== Records provided ==

>>>>>

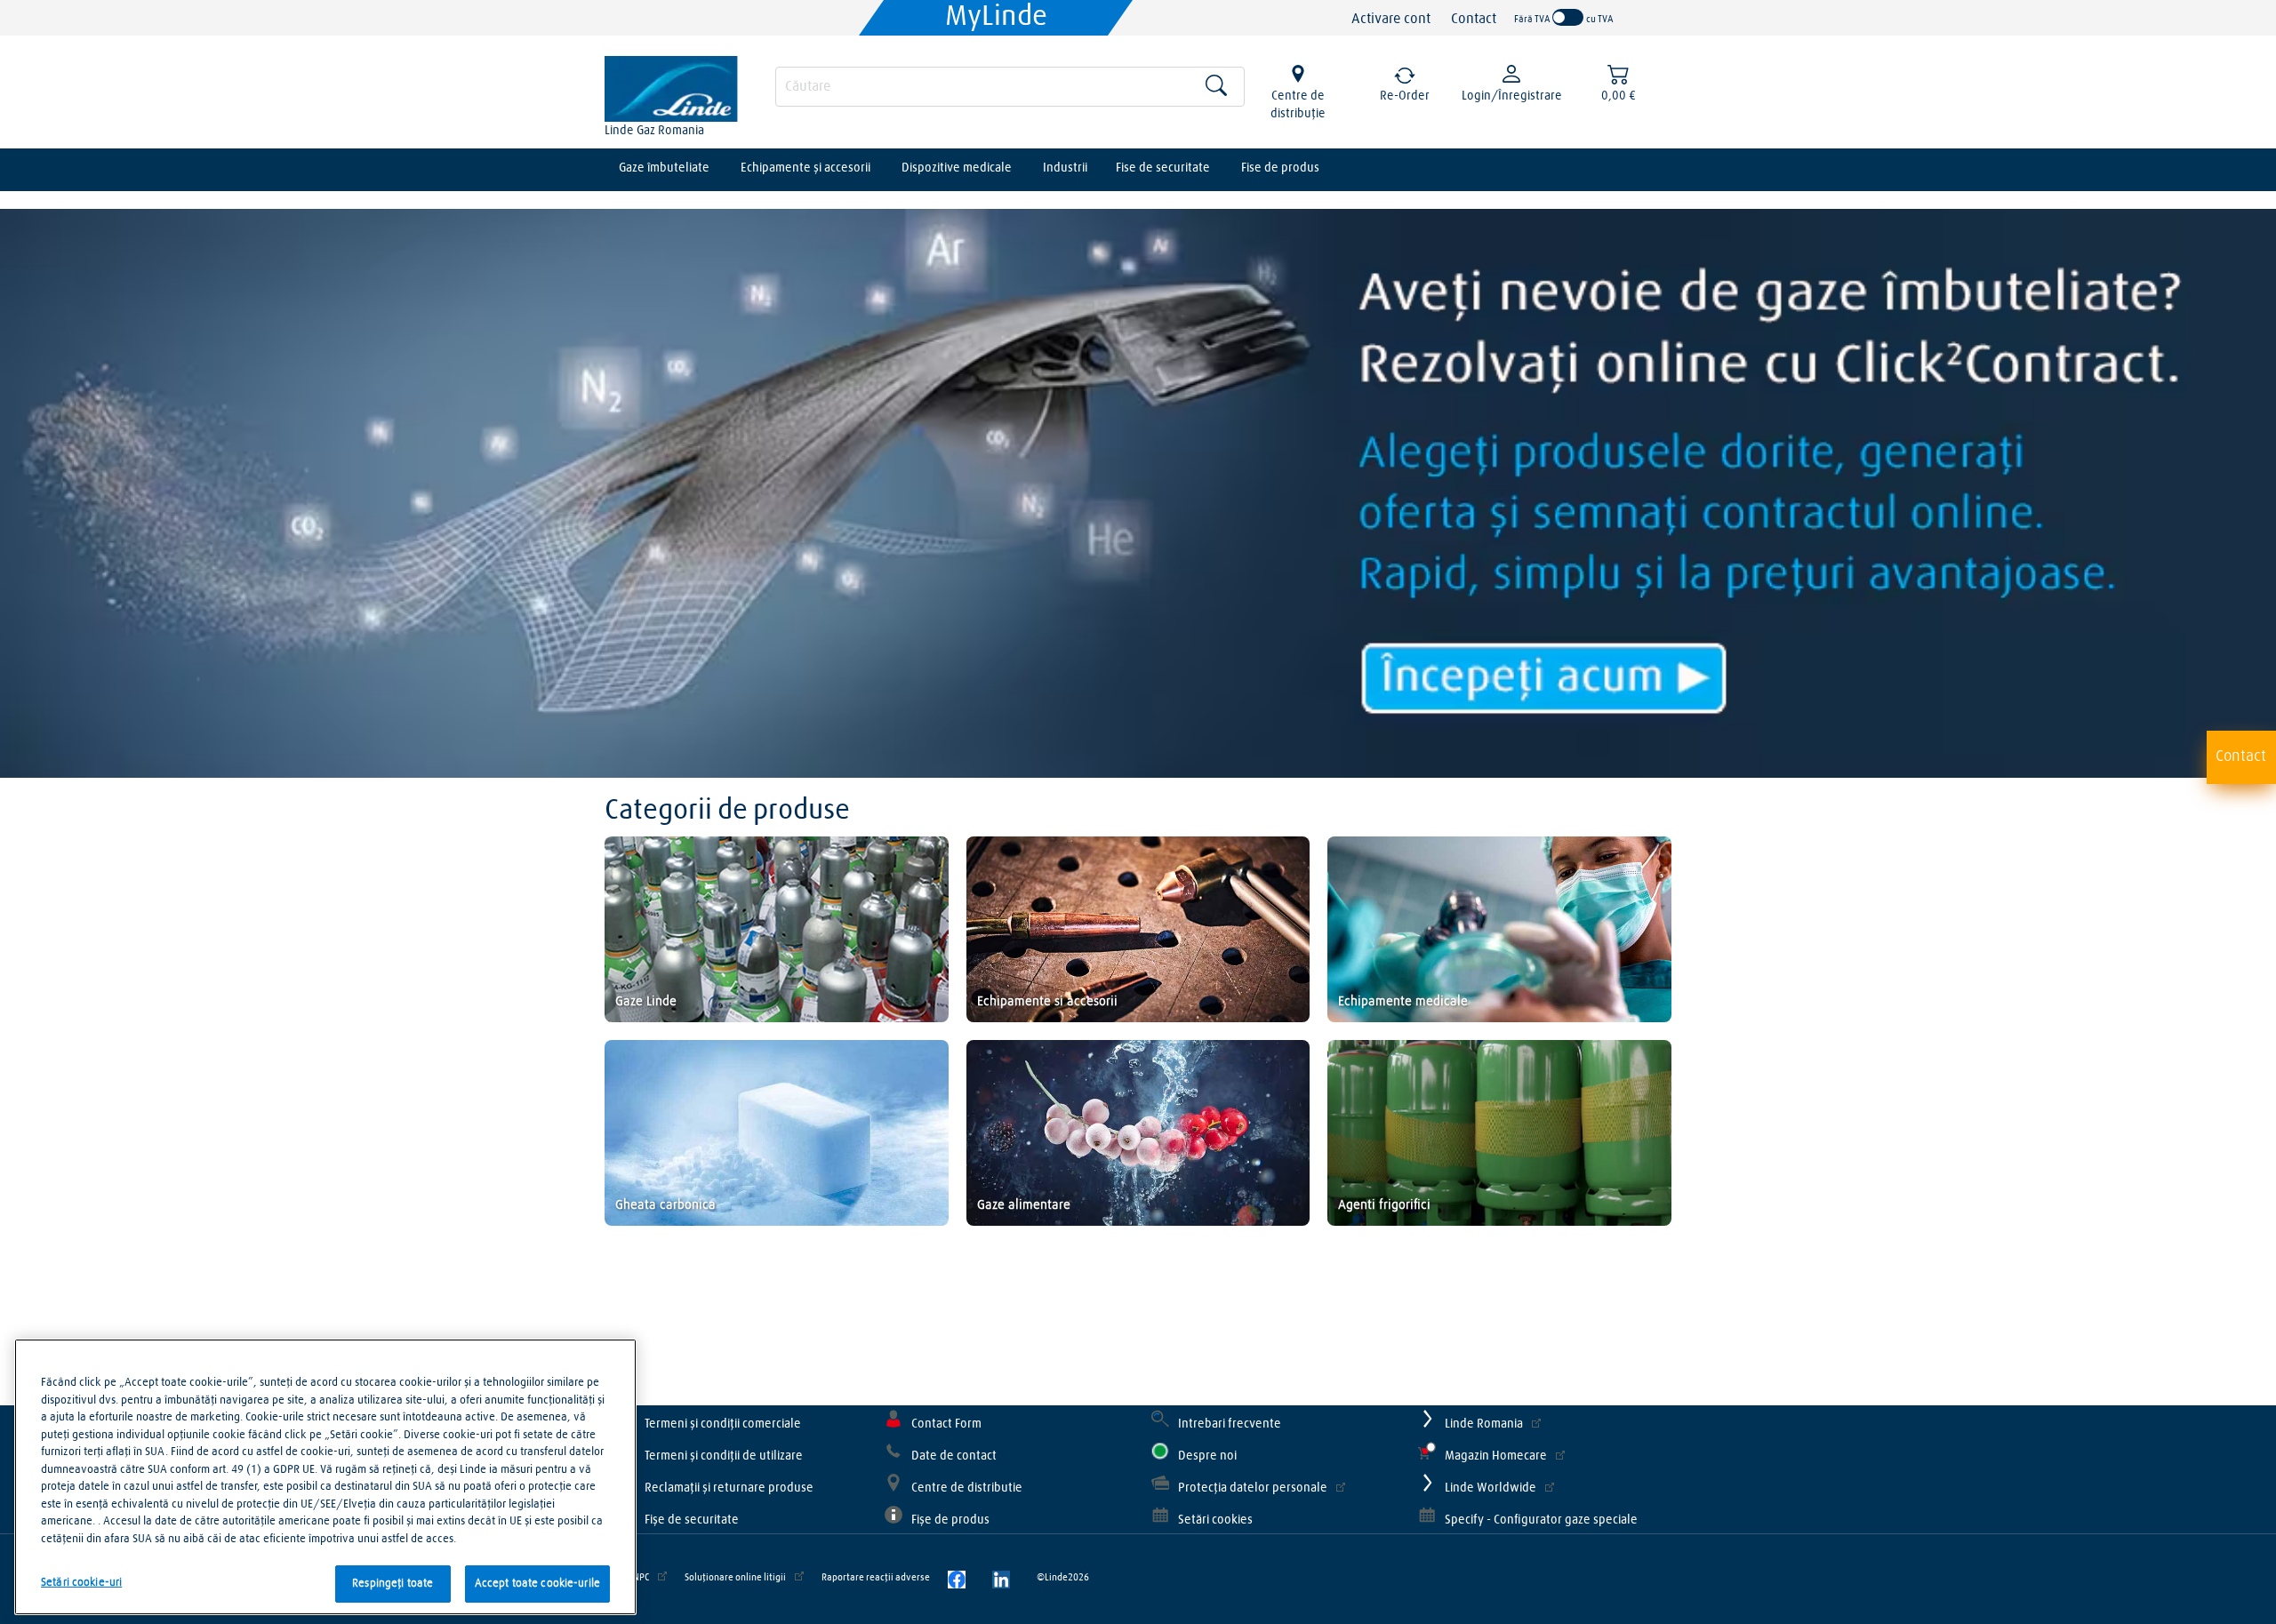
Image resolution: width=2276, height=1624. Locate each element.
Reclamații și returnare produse (729, 1488)
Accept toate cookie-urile (537, 1583)
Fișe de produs (950, 1520)
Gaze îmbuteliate (664, 168)
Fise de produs (1280, 168)
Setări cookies (1215, 1520)
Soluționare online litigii (735, 1577)
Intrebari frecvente (1229, 1424)
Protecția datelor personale (1252, 1488)
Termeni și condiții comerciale (723, 1424)
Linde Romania (1484, 1424)
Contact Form (946, 1424)
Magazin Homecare (1496, 1456)
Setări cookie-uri (81, 1582)
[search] (1010, 87)
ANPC (638, 1577)
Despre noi (1207, 1456)
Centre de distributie (966, 1488)
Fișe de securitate (692, 1520)
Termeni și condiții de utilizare (724, 1456)
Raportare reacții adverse (875, 1577)
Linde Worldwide (1490, 1488)
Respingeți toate (392, 1583)
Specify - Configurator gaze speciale (1541, 1520)
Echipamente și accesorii (805, 168)
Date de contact (954, 1456)
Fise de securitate (1163, 168)
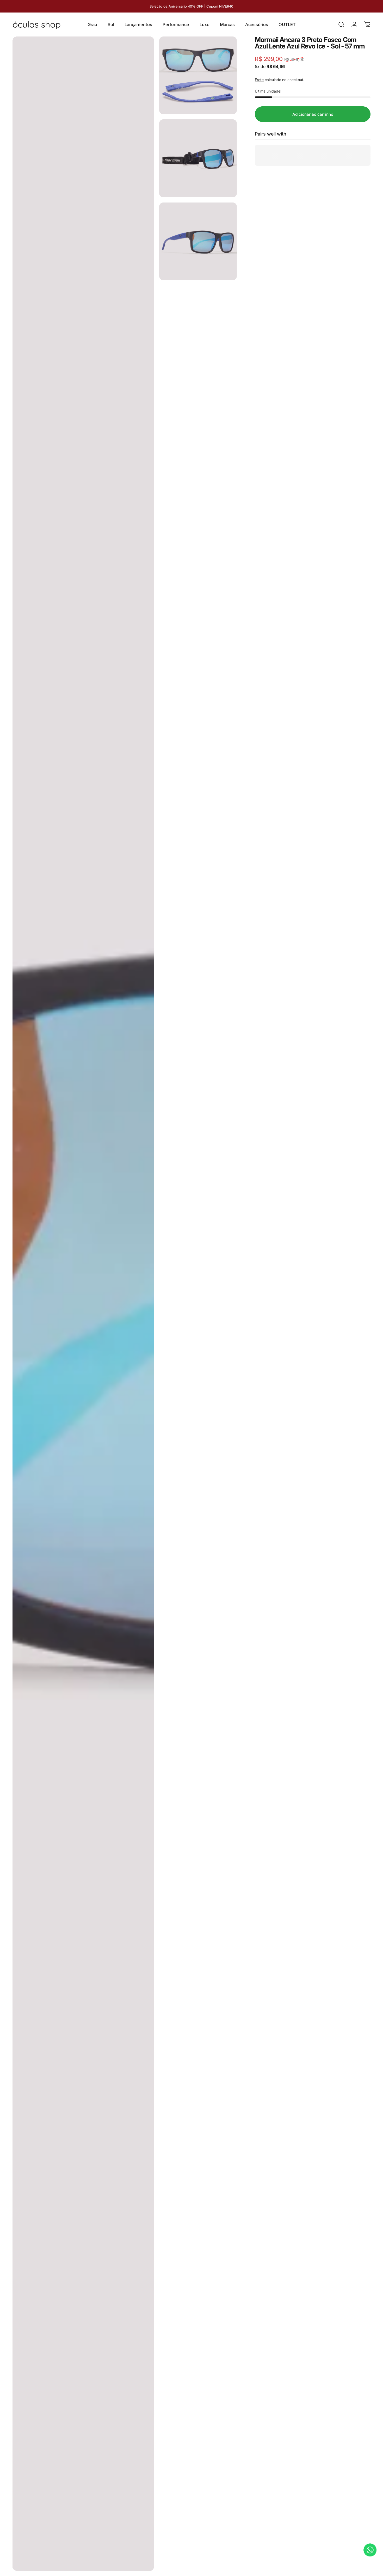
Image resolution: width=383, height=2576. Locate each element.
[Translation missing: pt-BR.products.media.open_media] (83, 1303)
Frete (259, 79)
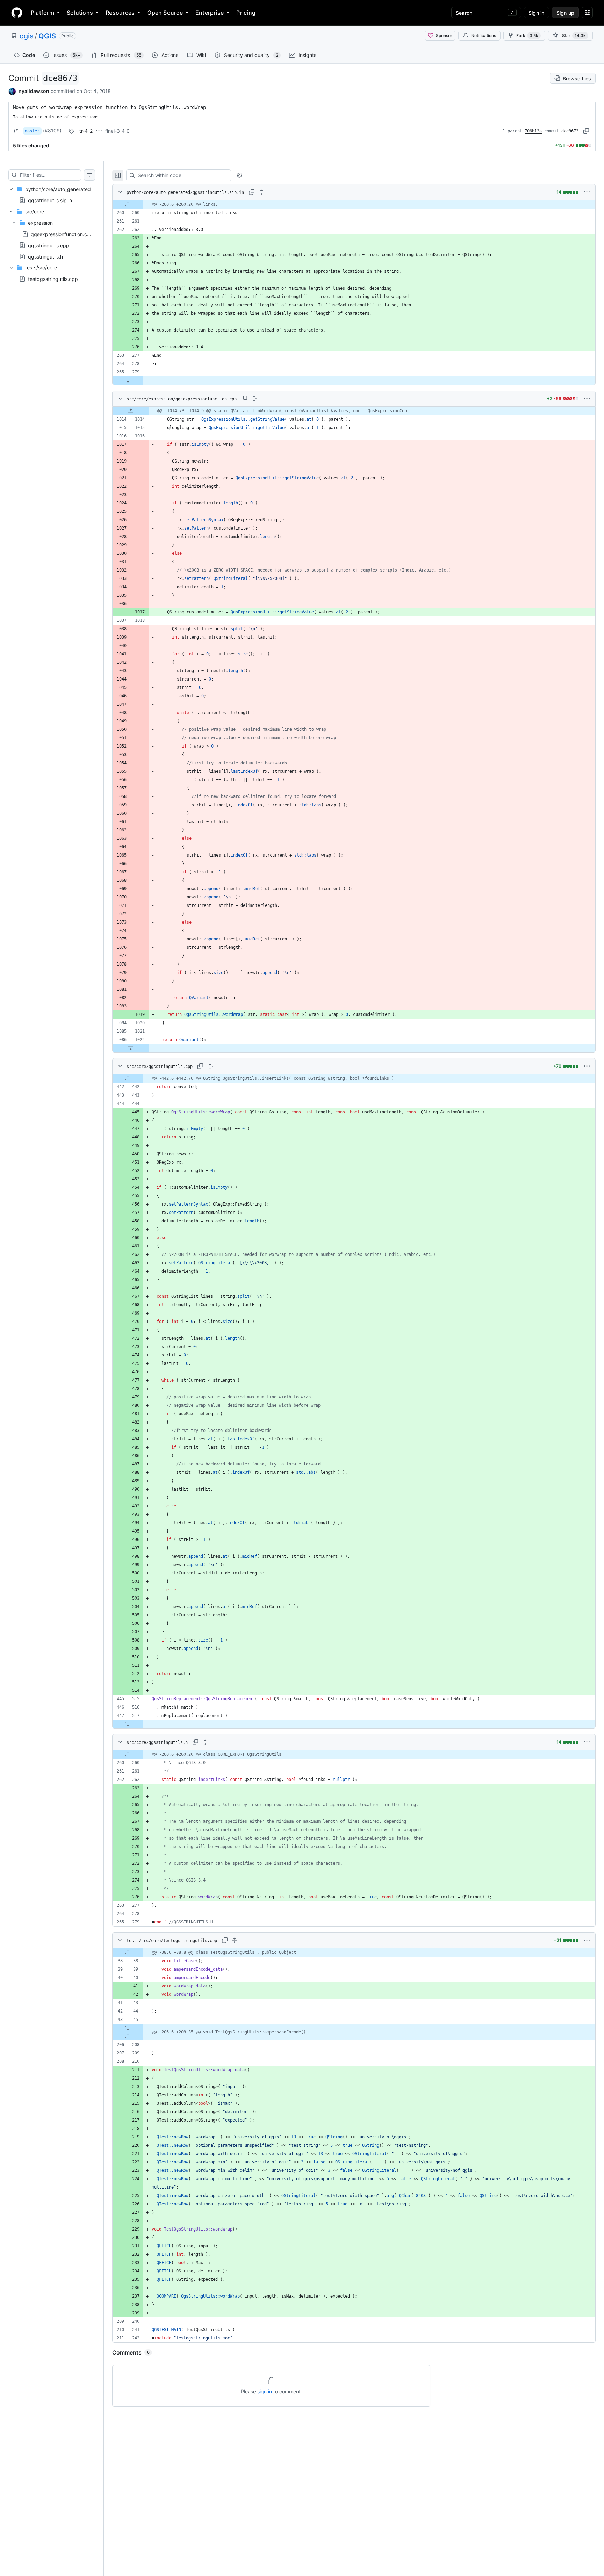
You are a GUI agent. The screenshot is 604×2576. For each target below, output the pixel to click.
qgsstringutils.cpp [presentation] (48, 245)
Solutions (80, 12)
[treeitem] (51, 194)
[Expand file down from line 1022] (131, 1048)
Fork (527, 35)
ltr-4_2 (85, 131)
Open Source (165, 12)
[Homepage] (16, 12)
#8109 (52, 130)
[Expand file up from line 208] (128, 2036)
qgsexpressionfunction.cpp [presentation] (62, 234)
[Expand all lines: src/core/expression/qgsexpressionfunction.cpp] (254, 398)
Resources (120, 12)
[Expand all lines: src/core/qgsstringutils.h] (205, 1742)
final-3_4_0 (117, 131)
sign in (264, 2391)
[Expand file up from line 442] (128, 1078)
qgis (26, 36)
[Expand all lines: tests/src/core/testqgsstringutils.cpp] (234, 1940)
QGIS (47, 36)
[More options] (586, 192)
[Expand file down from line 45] (128, 2028)
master (32, 131)
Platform (42, 12)
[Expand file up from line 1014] (131, 411)
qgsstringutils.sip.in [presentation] (50, 200)
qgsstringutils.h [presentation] (45, 256)
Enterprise (209, 12)
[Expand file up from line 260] (128, 204)
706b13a (533, 131)
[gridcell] (354, 204)
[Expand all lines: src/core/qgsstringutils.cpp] (210, 1066)
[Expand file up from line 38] (128, 1952)
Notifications (483, 35)
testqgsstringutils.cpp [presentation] (53, 279)
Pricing (246, 12)
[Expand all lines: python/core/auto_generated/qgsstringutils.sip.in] (261, 192)
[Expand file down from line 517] (128, 1724)
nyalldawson (34, 91)
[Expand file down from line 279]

<<<<<

== Problem ==
When copying from the data above, begin at the line containing "Centre de distributie (966, 1488)" and end at the line containing "#8109 (52, 130)"; return those lines exactly and leave all pictures behind.

== Written solution ==
Centre de distributie (966, 1488)
Fișe de securitate (692, 1520)
Termeni și condiții de utilizare (724, 1456)
Raportare reacții adverse (875, 1577)
Linde Worldwide (1490, 1488)
Respingeți toate (392, 1583)
Specify - Configurator gaze speciale (1541, 1520)
Echipamente și accesorii (805, 168)
Date de contact (954, 1456)
Fise de securitate (1163, 168)
Image resolution: width=383, height=2576. Locate each element.
[Translation missing: pt-BR.products.media.open_media] (83, 1303)
Frete (259, 79)
You are a GUI agent. The screenshot is 604×2576. For each target below, output the pixel to click.
qgsstringutils.cpp [presentation] (48, 245)
Solutions (80, 12)
[treeitem] (51, 194)
[Expand file down from line 1022] (131, 1048)
Fork (527, 35)
ltr-4_2 (85, 131)
Open Source (165, 12)
[Homepage] (16, 12)
#8109 (52, 130)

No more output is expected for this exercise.